OPINION: Threat against books is on the rise

You may have seen the movie “Footloose.” The film, starring Kevin Bacon, came out in 1984, which is a long time ago now, but lives on in reruns and streaming and the seemingly endless opportunity to see things over and over again pretty much whenever you like. I was on an airplane when I watched it the first time.

Generally, it’s a fun movie — lots of dancing, as the title gives away. But one scene that has lingered in my memory is not so fun: the book burning scene. In the scene a preacher, played by John Lithgow, hurries to interrupt a group of citizens who are tossing books into trash bins, piling them up, and setting them on fire. “When did you all decide to sit in judgment?” he asks. “Who elected all of you to be the saviors of everybody’s souls …?”

“Satan is not in these books, he’s in here,” he says, pointing to his heart.

Before you congratulate me for having a photographic memory I’ll point out that I recently had a look on the internet, where you can find just about anything. But one of the things I do remember is that up to that point you didn’t expect the minister to make that much sense.
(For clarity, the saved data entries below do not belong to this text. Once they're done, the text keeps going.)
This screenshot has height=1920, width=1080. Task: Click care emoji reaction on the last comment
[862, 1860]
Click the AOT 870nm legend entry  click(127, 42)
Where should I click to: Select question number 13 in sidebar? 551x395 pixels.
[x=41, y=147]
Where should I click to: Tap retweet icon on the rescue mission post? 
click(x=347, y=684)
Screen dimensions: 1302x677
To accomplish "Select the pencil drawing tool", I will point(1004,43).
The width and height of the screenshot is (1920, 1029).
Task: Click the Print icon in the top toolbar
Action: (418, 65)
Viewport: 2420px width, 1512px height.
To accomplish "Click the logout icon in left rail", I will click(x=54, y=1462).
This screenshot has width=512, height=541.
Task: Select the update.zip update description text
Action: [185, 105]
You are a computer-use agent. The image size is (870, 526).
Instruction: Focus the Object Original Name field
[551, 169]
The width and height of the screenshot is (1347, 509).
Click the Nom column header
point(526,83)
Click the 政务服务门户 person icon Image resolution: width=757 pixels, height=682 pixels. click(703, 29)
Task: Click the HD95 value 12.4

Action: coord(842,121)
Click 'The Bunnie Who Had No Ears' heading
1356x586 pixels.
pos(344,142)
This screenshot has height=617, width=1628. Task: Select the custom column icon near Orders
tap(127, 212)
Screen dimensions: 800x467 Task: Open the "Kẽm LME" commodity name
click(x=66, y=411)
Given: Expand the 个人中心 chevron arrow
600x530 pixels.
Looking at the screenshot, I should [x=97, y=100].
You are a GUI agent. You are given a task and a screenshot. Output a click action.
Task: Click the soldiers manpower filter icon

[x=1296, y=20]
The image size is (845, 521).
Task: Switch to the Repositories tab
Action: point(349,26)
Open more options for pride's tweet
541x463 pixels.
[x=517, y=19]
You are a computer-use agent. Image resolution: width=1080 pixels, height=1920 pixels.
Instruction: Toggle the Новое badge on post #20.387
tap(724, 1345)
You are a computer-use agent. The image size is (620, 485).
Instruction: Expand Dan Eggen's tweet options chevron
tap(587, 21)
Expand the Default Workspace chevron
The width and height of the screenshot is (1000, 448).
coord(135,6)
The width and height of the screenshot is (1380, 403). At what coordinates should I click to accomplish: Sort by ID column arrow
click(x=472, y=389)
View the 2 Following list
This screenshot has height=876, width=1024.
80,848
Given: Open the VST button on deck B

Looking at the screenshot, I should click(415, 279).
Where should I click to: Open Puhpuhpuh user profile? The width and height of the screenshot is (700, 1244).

In any case, efforts by those who think things can be made better by challenging and/or banning books remain persistent. I can’t remember how many times I’ve written about it over the years, but it’s more than a few. And now the situation has been getting worse.

As a USA Today story at the end of June points out, banning books is on the rise, “in an escalating culture war that puts books centering (on) racism, sexuality and gender identity at risk in public schools and libraries.”

There are a number of sorry examples listed: removing books from library shelves in Tennessee schools, a Michigan library that might close because of a fight over LGBTQ books, a Texas school district that pulled books, including the Bible, “from library shelves and classrooms.”

The story also highlights statistics from the American Library Association showing book challenges and bans more than doubled from 2020 to 2021.

You can go to ala.org, the site of the American Library Association, to also find some encouragement. Most voters, and parents, are against removing books from public libraries and school libraries. And you can visit bannedbooksweek.org and gear up for later this month. Banned Books Week, as the website says, started in 1982 in response “to a sudden surge in the number of challenges to books in schools, bookstores and libraries.”

My suggestion is to also consider recent local efforts to build libraries in the context of book-challenging threats. The Meriden Public Library has been operating at the mall by Lewis Avenue while the Miller Street building gets a huge makeover. A new library in Southington was approved by voters in November, but the project is getting upended by increasing costs. Behind these projects is an essential function.

“You don't have to burn books, do you, if the world starts to fill up with nonreaders, nonlearners, nonknowers?” So said Ray Bradbury, author of “Fahrenheit 451.” 

It’s an important time to support your local library.